Commercial aircraft production takes a relatively long time, from several months to several years, even in relation to long-running production programs like the Boeing 737. As to why this is the case, it may be helpful to take the Boeing 737 as an example and consider that there are approximately 600,000 parts to be manufactured and installed on such an aircraft. The production process requires large expenditures of working capital by the OEMs, (such as Boeing, Airbus, Bombardier and Embraer) on account of facilities, materials, labor and sub-contracts. To mitigate their exposure and offset high ongoing pre-delivery costs, OEMs require their customers (whether airlines or lessors) to make periodic progress payments in the months prior to the delivery of the aircraft.1
PDPs are payable on the signing of the purchase agreement and on other dates in the run up to the scheduled delivery date of the aircraft in what is typically known as a “hard landing” (increasing) or a “soft landing” (decreasing) payment profile. These payments typically range between 15% to 30% of the total aircraft list/base/gross purchase price – i.e.: the price before discounts, credits, et cetera, which always serve in effect to reduce the aircraft’s list/base/gross price to varying degrees.2 PDPs represent a significant commitment and outlay of cash by the airline or lessor customer, especially in the case of multiple aircraft orders which, depending on the aircraft type(s) in question, can easily reach into billions of dollars. These payments function to decrease liquidity for months (or years) without increasing revenue, and so PDP financing is often sought to help maintain accounting liquidity.

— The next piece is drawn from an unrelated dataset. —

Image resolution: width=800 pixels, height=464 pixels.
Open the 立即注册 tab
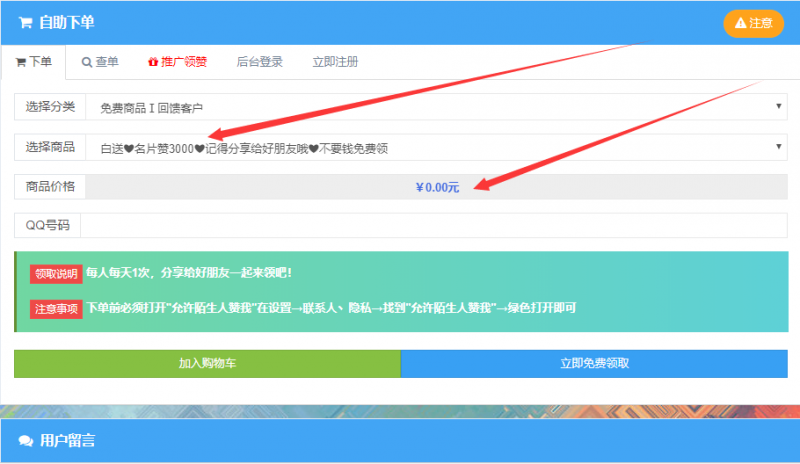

PDP financing most typically takes the form of a short to medium term secured loan facility, made available by a PDP financier to an aircraft purchaser to finance the payment of PDPs owed by to the OEM under the relevant purchase agreement. The loan disbursements are typically made by the PDP financier directly to the OEM. Repayment terms available in the market may vary, though they typically require that the loan be serviced quarterly, with a balloon or bullet repayment on the aircraft delivery date.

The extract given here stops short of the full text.